Task prompt
In your answer, copy every entry that follows exactly.

── Entries shown

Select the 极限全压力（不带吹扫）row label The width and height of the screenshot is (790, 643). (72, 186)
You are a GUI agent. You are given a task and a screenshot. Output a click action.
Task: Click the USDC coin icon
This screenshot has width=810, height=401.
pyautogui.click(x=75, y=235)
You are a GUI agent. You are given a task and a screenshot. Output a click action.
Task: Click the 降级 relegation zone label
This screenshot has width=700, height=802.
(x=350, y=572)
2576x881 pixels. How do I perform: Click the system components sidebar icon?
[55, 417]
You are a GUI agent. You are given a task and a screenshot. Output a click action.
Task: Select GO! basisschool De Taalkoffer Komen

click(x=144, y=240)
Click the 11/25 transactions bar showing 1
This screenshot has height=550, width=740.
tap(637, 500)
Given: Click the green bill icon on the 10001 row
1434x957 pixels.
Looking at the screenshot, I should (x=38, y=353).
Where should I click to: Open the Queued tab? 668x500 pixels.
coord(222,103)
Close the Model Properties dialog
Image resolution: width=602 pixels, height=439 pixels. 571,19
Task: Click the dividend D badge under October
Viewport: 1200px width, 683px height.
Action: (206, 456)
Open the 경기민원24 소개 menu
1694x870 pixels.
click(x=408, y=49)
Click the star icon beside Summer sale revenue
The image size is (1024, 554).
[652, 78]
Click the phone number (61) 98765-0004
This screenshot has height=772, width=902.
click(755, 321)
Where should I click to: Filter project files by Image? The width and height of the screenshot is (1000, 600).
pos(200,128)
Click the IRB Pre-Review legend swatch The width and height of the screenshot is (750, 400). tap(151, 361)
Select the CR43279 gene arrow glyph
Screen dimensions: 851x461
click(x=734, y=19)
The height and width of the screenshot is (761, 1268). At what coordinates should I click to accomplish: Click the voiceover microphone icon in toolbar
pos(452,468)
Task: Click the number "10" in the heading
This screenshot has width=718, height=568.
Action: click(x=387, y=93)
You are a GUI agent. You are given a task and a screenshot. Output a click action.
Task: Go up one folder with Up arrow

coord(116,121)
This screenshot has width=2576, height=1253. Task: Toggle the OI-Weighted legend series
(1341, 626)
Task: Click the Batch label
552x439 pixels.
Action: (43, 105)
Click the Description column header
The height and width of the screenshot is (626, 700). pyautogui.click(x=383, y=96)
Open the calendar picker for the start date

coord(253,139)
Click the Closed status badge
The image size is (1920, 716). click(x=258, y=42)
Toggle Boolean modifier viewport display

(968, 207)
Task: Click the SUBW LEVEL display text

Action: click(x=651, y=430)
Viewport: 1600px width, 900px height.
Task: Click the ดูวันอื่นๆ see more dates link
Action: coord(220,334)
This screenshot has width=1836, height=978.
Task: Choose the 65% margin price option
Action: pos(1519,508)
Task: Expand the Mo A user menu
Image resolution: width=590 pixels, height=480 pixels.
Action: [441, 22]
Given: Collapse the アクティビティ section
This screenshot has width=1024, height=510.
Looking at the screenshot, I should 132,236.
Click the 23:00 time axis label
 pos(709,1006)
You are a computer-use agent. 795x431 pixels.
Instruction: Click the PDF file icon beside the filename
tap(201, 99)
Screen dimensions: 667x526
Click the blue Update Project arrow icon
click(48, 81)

────

Completed exercise
Select the 极限全压力（不带吹扫）row label The width and height of the screenshot is (790, 643). (72, 186)
You are a GUI agent. You are given a task and a screenshot. Output a click action.
Task: Click the USDC coin icon
This screenshot has width=810, height=401.
pyautogui.click(x=75, y=235)
You are a GUI agent. You are given a task and a screenshot. Output a click action.
Task: Click the 降级 relegation zone label
This screenshot has width=700, height=802.
(x=350, y=572)
2576x881 pixels. How do I perform: Click the system components sidebar icon?
[55, 417]
You are a GUI agent. You are given a task and a screenshot. Output a click action.
Task: Select GO! basisschool De Taalkoffer Komen

click(x=144, y=240)
Click the 11/25 transactions bar showing 1
This screenshot has height=550, width=740.
tap(637, 500)
Given: Click the green bill icon on the 10001 row
1434x957 pixels.
Looking at the screenshot, I should (x=38, y=353).
Where should I click to: Open the Queued tab? 668x500 pixels.
coord(222,103)
Close the Model Properties dialog
Image resolution: width=602 pixels, height=439 pixels. 571,19
Task: Click the dividend D badge under October
Viewport: 1200px width, 683px height.
Action: (206, 456)
Open the 경기민원24 소개 menu
1694x870 pixels.
click(x=408, y=49)
Click the star icon beside Summer sale revenue
The image size is (1024, 554).
[652, 78]
Click the phone number (61) 98765-0004
This screenshot has height=772, width=902.
click(755, 321)
Where should I click to: Filter project files by Image? The width and height of the screenshot is (1000, 600).
pos(200,128)
Click the IRB Pre-Review legend swatch The width and height of the screenshot is (750, 400). tap(151, 361)
Select the CR43279 gene arrow glyph
Screen dimensions: 851x461
click(x=734, y=19)
The height and width of the screenshot is (761, 1268). At what coordinates should I click to accomplish: Click the voiceover microphone icon in toolbar
pos(452,468)
Task: Click the number "10" in the heading
This screenshot has width=718, height=568.
Action: click(x=387, y=93)
You are a GUI agent. You are given a task and a screenshot. Output a click action.
Task: Go up one folder with Up arrow

coord(116,121)
This screenshot has width=2576, height=1253. Task: Toggle the OI-Weighted legend series
(1341, 626)
Task: Click the Batch label
552x439 pixels.
Action: (43, 105)
Click the Description column header
The height and width of the screenshot is (626, 700). pyautogui.click(x=383, y=96)
Open the calendar picker for the start date

coord(253,139)
Click the Closed status badge
The image size is (1920, 716). click(x=258, y=42)
Toggle Boolean modifier viewport display

(968, 207)
Task: Click the SUBW LEVEL display text

Action: click(x=651, y=430)
Viewport: 1600px width, 900px height.
Task: Click the ดูวันอื่นๆ see more dates link
Action: coord(220,334)
This screenshot has width=1836, height=978.
Task: Choose the 65% margin price option
Action: pos(1519,508)
Task: Expand the Mo A user menu
Image resolution: width=590 pixels, height=480 pixels.
Action: [441, 22]
Given: Collapse the アクティビティ section
This screenshot has width=1024, height=510.
Looking at the screenshot, I should 132,236.
Click the 23:00 time axis label
 pos(709,1006)
You are a computer-use agent. 795x431 pixels.
Instruction: Click the PDF file icon beside the filename
tap(201, 99)
Screen dimensions: 667x526
Click the blue Update Project arrow icon
click(48, 81)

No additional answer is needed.